¿Qué significa ser un buen lector? La pregunta no es tonta; es esencial para “arrimar el alma” a los libros y crear un hábito lector. De entrada, un buen lector es quien puede dar cuenta del texto. Si la excelencia humana está, según Aristóteles, en el carácter que se genera a partir de la acción buena repetida, de la virtud, entonces, ¿un buen lector es quien lee mucho? En modo alguno.

Aquí la vieja enseñanza: calidad antes que cantidad. Como decía San Ignacio de Loyola en sus Ejercicios Espirituales: «No el mucho saber harta y satisface el alma, sino el sentir y el gustar de las cosas internamente». Este aforismo de la espiritualidad Ignaciana, ¿es un indicio del buen lector? ¿Es el buen lector un complacido con lo que ha sentido y gustado internamente a través de la actividad lectora? La lectura, al igual que la oración o cualquier otro ejercicio ascético-místico, es una actividad silenciosa. Pero es también un silencio sonoro, como señalaba San Juan de la Cruz de la soledad. Es una conversación a dos en la que se interponen otras múltiples voces; estas últimas provienen tanto de quien lee como de lo que se lee. Dos razones: todo texto es una multiplicidad de voces, decía Mijaíl Bajtín; y todo lector va y coloca en la lectura aquello que sabe y que necesita saber. Se es indigente en el acto lector; pero también se es caritativo. Uno se ofrece, pero también recibe más de lo que da.

Julio Cortázar, lector y escritor consumado, dijo que sus relatos y novelas demandaban un lector activo más que un lector pasivo. Entendía como lector activo a quien coloca cosas en los textos, dialoga con los textos, exprime los textos; pero también se dona a sí mismo en la actividad lectora y se pierde. Este perderse era la quintaesencia de la comunicación literaria para el gran cuentista argentino. Por eso la literatura era divertimento, un juego placentero para perderse en el mar de la imaginación y de los mundos posibles. ¿Importaba mucho lo que se aprendía en ese juego? Me parece que Cortázar presuponía al menos dos dedos de frente y entendía que al perderse el alma lectora en los textos, comprendía y salía enriquecida. Esto es lo que llamo la mirada optimista o ideal sobre la lectura y el buen lector.

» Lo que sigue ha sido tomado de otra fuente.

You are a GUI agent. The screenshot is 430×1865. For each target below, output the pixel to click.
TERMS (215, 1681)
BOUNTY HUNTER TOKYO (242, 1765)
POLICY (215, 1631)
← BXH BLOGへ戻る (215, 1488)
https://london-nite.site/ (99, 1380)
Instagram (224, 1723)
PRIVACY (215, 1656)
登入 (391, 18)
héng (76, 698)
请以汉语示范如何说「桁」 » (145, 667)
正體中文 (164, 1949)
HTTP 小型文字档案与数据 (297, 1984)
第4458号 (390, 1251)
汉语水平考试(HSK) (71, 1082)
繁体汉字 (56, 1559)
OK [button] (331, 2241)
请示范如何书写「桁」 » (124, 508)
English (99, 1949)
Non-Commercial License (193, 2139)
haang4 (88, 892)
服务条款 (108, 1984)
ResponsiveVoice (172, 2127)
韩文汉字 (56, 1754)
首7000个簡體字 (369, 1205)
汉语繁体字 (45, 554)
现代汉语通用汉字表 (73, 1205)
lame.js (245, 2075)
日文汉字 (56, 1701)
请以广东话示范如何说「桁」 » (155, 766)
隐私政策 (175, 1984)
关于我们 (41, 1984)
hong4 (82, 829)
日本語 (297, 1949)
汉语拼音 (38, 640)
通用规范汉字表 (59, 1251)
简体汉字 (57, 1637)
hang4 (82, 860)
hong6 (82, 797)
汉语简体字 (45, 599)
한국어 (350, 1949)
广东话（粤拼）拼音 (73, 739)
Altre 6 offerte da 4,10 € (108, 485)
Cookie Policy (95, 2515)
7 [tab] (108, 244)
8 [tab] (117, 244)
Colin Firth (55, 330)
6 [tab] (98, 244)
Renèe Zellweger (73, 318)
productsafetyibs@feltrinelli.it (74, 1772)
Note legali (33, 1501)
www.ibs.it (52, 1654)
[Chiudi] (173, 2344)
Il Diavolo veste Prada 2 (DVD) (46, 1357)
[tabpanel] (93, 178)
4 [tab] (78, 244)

Ni Julio Cortázar, ni San Ignacio, Ni San Juan de la Cruz fueron docentes ni se ganaron la vida en este oficio. Por lo que no se encontraron con el hecho innegable de que no siempre se comprende lo que se lee y que es más frecuente no entender un texto que interpretarlo a cabalidad. Son creaturas en formación las que te dicen: «no entendí nada, profe». Entonces, ¿El buen lector es quien «comprende» aunque no «guste de las cosas internamente»? ¿El buen lector comprende e interpreta lo que lee y en ello siente y gusta de las cosas internamente?

En términos prácticos me quedo con aquello de que el buen lector sabe lo que dice el texto y sabe cómo lo dice. La vieja e insuperable distinción entre fondo y forma, entre la comunicación del mensaje y el modo en que se comunica, adquieren la primacía sobre el gusto y la reflexividad ensimismada del perderse, como una esponja en el océano.

El buen lector, repito, sabe dar cuenta del qué y el cómo del texto; pero esto no es suficiente. La razón es sencilla: el buen lector se confronta a sí mismo de cara al texto, sale renovado de la experiencia de la lectura. Como plantea Paul Ricoeur, en la actividad lectora se confronta el lenguaje y la vida. En este sentido, el buen lector es capaz no solo de comprender “la cosa del texto” (lo que dice y cómo lo dice) sino también es capaz de interpretar(lo/se).

Un texto es un mundo que se ofrece para ser interpretado y el buen lector no solo capta lo que se le comunica (en un fondo y usando una forma) también confronta su vida con lo leído y confronta lo leído con la vida. Por eso quien lee es capaz de imaginar y habitar muchos otros mundos posibles.